The factors contributing to the rise in cesarean section rates are complex, and identifying interventions to address them is challenging. Factors associated with cesarean births include changes in the characteristics of the population such as increase in the prevalence of multiple pregnancies, assisted reproduction, and increase in the proportion of nulliparous women with advanced age. Other non-clinical factors such as women increasingly wanting to determine how and when their child is born, generational shifts in work and family responsibilities, physician factors, increasing fear of medical litigation, as well as organizational, economic and social factors have all been implicated in this increase (4).

For nearly 30 years, the international health-care community has considered the ideal rate for cesarean section to be between 10% and 15%.  WHO released a statement summarizing the results of systematic reviews and analysis of the available data on cesarean births. Considering the evidence, the panel of experts convened by WHO concluded in the statement that, at population level, cesarean section rates higher than 10% were not associated with reductions in rates of maternal and newborn mortality. The statement notes, however, that the association between cesarean section rates and other relevant outcomes such as stillbirths, maternal and perinatal morbidity, pediatric outcomes and psychological or social well-being could not be determined due to the lack of data on these outcomes at the population level. The scarcity of data is a limitation of this evidence that needs to be borne in mind when interpreting the WHO statement (9).

The ideal or optimal cesarean rate is unknown, yet cesarean section is effective in saving maternal and infant lives, but only when it is used for medically indicated reasons. Ultimately, every effort

should be made to provide cesarean sections to women in need, rather than striving to achieve a specific rate.

This is the first national guideline on non-clinical interventions to reduce cesarean sections – i.e. those performed in the absence of medical indications. Non-clinical interventions in this guideline refer to those interventions applied independently of a clinical encounter between a particular provider and patient in the context of patient care.

➡️Why this guideline is needed

The rise in cesarean section rates is a national problem. The causes of the increase are multiple. Changes in the characteristics of the population, such as the increase in assisted reproduction, advanced maternal age, and multifetal gestation, have been cited to contribute to the rise.
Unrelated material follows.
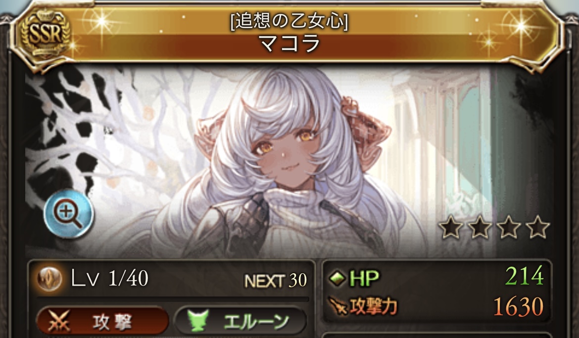Viewport: 579px width, 338px height.
Task: Click the experience progress bar under Lv
Action: click(x=173, y=298)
Other factors such as differences in style of professional practice, increasing fear of medical litigation, and organizational, economic, social, and cultural factors have all been implicated in this rising tide.

We expect this guideline to help clinicians and other health-care professionals to reduce rates of cesarean sections. Effective implementation of this guideline will contribute to achievement of the United Nation’s Sustainable Development Goal 3 (“Ensure healthy lives and promote well-being for all at all ages”) by improving the quality of care during childbirth and reducing complications, disability and death associated with cesarean births, particularly in settings that lack the facilities and/or capacity to properly conduct safe surgery (10).

➡️Target audience

The primary audience for this guideline includes health-care professionals namely obstetricians, midwives, nurses, and general medical practitioners, as well as managers of maternal and child health programs and public health policymakers in Egypt.